Monday, September 24, 2007


Lines.
At six thirty in the morning, as the first birds begin to chirp and the rustic milkman makes his round with rattling cans.
Long winding lines, making their way past three suburbs. So if the line began in Lalbaug, it ended in Ferbunder, past Byculla and Chinchpokhli, and whoever knew where these places were till now?
Lines of the devout, waiting for a glimpse of the King of Lalbaug, a statue of Lord Ganpati, the one who grants boons. Looked like all the roads led to the suburb of Lower Parel yesterday pre-dawn.
I left for this distant suburb at 5.30 am, taking the 5. 42 slow (commuter) train, but not early enough, it looked like.
Winding lines, two and three strong in places, ran past old mills, now long shut. With names like “New Bombay cotton mills” and “ United India Mills”. Closed down, gray weathered concrete. Lush green where the natural vegetation has returned with a vengeance, taking back the land, lush overgrown and rich, half-close your eyes and you’d think you were in a forest. Some mills already reclaimed, tall towers with glass fronted penthouses and a clubhouse, gated security. Some in process, the land leveled, awaiting contruction, but the old walls still stand with padlocked steel doors to the ration shop. One mill valiantly struggling under govt management, a list of demands of the union on the wall outside. Whoever knew all this was here.Typical squat and slanting-tiled roof apartments of the mill workers, holding on to scare real estate, next door neighbors to luxury towers.
So you wait, making small talk with the strangers in the queue. It rains, and umbrellas spring open. Hordes walk past looking for the end of the queue. Did you look so surprised shocked when you walked past, on and on, you wonder.
After two and half hours, you’ve crossed one lane, step by step by step. Only to realize that the line has suddenly become longer from the middle. That it has become much longer than it logically should have, and changed directions so it winds twice over.
Sorry, Mr God.
I have an hour-long ride home.
I’d like to go and cook rotlis for lunch, if you’d excuse me.
Next year perhaps.

5 comments:

CRUSTYBEEF said...

I'd love to be on that train and experience the views..
old history new money, right? New properties with $$$$ pricing from old pasts. Bittersweet.
Here's to a good monday!!
Always,
Crusty~

austere said...

Hmm maybe use "queue" for lines? We tend to use "lines" when we're talking.
I was tired, just a few hours of being on my feet...
Right on about the property prices.A lot of that redevelopment happening in Mumbai, sometimes slumdwellers getting big money because they're sitting on prime real estate.. good for them.

Portia said...

rotlis eh? i looked it up and i do believe Mr. God will be at your house:)

Proxima Blue said...

That sounds like just how my luck would go when trying to be at the right place for things.

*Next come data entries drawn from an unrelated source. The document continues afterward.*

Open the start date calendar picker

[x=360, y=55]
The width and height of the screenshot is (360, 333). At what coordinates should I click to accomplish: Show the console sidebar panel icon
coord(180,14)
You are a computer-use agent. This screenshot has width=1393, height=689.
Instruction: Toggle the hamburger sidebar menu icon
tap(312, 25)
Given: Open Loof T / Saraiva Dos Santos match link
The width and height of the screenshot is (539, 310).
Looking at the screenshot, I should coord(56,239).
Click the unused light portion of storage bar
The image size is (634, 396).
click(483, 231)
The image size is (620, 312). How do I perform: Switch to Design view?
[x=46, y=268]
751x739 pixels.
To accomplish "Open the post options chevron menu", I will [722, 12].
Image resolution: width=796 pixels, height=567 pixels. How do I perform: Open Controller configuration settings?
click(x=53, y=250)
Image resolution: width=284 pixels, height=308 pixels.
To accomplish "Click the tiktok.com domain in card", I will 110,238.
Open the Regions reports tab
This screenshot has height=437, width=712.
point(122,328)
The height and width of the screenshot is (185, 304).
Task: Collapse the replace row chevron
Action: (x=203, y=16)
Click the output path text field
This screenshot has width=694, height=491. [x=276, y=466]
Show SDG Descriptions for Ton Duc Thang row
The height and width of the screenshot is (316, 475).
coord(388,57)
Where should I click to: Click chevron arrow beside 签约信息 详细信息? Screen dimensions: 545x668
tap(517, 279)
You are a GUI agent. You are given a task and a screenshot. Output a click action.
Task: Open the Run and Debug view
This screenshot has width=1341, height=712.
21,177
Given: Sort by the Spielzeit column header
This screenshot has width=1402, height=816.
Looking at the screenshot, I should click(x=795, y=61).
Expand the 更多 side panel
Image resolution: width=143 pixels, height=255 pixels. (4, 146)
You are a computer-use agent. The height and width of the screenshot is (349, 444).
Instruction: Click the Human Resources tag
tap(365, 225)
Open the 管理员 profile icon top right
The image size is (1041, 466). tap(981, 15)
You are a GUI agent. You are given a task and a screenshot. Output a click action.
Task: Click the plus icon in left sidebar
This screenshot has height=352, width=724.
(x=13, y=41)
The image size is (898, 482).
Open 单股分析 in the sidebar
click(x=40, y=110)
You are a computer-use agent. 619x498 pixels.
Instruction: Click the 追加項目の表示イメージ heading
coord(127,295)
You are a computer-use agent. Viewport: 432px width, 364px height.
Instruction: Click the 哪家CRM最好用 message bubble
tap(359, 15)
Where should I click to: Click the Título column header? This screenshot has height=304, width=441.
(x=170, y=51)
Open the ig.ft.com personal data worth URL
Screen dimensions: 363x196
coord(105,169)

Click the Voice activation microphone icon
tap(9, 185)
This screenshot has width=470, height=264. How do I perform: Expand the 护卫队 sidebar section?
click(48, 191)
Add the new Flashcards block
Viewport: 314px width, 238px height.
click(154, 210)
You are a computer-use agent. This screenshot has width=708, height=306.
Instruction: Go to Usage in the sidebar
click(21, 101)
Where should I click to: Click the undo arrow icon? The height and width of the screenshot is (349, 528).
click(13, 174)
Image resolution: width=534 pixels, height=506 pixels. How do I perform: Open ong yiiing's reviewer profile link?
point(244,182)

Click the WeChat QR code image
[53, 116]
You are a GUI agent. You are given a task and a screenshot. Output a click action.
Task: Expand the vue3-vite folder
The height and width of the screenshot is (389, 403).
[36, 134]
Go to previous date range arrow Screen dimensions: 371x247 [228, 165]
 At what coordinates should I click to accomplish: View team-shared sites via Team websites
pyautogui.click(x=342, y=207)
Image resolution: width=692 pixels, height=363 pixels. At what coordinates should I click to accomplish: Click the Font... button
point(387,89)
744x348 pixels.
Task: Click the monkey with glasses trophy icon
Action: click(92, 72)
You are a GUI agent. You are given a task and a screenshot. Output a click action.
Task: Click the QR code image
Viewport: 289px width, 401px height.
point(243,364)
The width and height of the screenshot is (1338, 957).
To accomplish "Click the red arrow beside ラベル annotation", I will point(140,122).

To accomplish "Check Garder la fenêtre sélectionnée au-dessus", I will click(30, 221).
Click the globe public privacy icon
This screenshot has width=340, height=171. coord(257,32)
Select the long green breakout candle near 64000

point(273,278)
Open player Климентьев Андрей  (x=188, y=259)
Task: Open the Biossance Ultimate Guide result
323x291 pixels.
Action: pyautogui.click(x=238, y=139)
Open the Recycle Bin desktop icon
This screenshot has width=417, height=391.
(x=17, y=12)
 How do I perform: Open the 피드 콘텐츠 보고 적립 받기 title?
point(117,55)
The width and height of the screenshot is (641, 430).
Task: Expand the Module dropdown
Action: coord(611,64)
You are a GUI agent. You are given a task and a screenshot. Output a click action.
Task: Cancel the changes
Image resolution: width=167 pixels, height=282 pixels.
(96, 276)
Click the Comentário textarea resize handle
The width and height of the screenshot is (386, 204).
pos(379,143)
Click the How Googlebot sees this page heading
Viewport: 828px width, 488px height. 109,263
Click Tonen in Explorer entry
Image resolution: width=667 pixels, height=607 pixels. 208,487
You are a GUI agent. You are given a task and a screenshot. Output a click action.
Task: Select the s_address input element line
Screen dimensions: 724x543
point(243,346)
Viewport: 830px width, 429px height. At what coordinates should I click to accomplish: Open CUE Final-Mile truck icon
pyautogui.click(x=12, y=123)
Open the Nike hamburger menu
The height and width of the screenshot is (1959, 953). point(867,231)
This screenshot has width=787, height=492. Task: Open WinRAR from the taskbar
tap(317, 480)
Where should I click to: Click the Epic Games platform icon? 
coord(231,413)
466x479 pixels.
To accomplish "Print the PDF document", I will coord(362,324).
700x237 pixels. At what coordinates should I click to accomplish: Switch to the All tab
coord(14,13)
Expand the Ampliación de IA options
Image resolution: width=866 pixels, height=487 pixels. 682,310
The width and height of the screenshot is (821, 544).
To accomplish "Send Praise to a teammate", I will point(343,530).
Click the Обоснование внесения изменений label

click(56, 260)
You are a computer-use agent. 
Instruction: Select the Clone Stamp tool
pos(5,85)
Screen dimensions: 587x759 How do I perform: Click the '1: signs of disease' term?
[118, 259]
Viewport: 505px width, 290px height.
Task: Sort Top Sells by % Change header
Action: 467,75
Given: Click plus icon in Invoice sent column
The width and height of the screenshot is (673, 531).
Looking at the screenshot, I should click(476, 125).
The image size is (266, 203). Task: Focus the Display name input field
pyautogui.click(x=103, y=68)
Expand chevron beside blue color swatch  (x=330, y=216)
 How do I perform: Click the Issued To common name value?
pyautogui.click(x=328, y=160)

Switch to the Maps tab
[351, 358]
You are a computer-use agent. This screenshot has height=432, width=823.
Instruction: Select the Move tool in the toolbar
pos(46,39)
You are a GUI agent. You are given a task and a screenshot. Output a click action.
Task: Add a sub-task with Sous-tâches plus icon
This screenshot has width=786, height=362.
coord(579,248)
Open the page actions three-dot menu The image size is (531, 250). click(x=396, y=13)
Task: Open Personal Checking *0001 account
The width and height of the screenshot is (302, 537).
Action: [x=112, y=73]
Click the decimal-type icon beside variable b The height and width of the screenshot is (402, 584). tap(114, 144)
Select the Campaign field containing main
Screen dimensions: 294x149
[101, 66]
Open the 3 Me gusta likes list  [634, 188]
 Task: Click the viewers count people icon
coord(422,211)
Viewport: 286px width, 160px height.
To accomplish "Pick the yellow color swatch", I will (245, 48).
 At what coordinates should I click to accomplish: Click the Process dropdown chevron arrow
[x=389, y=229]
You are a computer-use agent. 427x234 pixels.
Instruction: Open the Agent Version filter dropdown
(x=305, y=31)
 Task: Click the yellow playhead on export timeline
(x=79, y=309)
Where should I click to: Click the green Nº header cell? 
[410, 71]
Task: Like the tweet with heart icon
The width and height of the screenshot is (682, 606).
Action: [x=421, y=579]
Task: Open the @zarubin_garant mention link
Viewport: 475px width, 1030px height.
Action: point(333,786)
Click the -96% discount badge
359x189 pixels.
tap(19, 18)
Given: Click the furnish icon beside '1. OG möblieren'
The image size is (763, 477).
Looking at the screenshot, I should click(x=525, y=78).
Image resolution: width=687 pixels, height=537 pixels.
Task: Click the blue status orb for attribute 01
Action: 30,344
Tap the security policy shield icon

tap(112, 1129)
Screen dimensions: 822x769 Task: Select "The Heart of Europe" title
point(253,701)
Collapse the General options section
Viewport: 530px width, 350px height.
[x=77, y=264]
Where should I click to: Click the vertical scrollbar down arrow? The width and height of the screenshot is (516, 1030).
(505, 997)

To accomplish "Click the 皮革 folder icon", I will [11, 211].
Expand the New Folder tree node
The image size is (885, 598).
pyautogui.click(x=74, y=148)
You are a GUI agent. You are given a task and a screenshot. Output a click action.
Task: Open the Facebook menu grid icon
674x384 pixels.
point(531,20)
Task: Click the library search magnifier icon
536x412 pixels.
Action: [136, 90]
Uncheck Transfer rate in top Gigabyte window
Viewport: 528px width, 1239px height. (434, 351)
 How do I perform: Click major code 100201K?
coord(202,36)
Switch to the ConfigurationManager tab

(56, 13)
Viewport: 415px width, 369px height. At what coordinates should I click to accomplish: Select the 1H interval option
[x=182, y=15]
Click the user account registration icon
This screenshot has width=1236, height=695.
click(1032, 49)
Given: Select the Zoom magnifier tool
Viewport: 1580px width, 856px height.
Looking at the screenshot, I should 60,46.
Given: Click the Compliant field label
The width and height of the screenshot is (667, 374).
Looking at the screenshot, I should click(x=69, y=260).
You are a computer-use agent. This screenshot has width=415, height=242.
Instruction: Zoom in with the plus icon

How about Rottis with Masala Aloo? Yummy! I love Naan with oil and big chunks of garlic on it. It's like being wrapped in a big, warm, fluffy blanket. Maybe Naan is not so popular that far north though, is it?

Have the rains died down yet, at least a little bit perhaps?

Later,
-P

austere said...

Portia- later I learnt it took ppl 14 hours in the queue for a glimpse of the God, so...A stackful of fresh rotlis for you, fluffy and hot off the tava..

proxima- nans are too oily, gujju cooking tends to be a little kinder on oil. we're in the west. the thar desert is closeby.
its nasty this time, the rain. we need a saint to shake a fist at the skies and say enough now! swami ramtirth did it, perhaps.